(Prompt) Each line in the records below, from the one that contains "Viewport: 600px width, 480px" to the one that contains "The image size is (1568, 726).", should be reproduced exactly, the first and last included.

(Material provided)
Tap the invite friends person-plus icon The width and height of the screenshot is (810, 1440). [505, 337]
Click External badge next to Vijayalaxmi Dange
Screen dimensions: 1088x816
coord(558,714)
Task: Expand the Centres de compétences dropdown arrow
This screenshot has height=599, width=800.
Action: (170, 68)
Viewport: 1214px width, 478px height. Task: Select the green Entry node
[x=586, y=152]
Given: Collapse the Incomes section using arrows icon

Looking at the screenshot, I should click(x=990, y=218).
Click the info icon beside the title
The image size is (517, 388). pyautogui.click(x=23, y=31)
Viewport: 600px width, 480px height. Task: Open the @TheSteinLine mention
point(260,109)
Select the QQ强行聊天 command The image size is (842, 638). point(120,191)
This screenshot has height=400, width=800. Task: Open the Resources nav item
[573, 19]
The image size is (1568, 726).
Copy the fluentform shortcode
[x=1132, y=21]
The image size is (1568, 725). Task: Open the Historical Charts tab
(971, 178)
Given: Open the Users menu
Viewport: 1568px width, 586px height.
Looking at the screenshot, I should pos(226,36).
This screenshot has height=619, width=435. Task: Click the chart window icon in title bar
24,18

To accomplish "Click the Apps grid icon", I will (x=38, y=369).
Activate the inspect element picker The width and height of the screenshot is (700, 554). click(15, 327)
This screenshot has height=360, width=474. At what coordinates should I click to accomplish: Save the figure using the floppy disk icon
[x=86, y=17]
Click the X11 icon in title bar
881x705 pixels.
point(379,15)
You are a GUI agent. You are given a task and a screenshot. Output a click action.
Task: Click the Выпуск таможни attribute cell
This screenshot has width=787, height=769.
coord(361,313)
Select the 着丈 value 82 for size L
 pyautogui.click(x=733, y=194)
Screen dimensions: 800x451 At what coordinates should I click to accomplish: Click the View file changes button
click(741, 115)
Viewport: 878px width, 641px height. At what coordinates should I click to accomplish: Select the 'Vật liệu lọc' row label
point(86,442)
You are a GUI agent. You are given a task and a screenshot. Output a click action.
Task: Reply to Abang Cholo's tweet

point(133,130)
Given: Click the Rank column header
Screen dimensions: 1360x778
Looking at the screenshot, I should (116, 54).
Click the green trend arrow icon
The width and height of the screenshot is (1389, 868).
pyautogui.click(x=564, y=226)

(Solution to the exercise)
Viewport: 600px width, 480px height. Task: Open the @TheSteinLine mention
point(260,109)
Select the QQ强行聊天 command The image size is (842, 638). point(120,191)
This screenshot has height=400, width=800. Task: Open the Resources nav item
[573, 19]
The image size is (1568, 726).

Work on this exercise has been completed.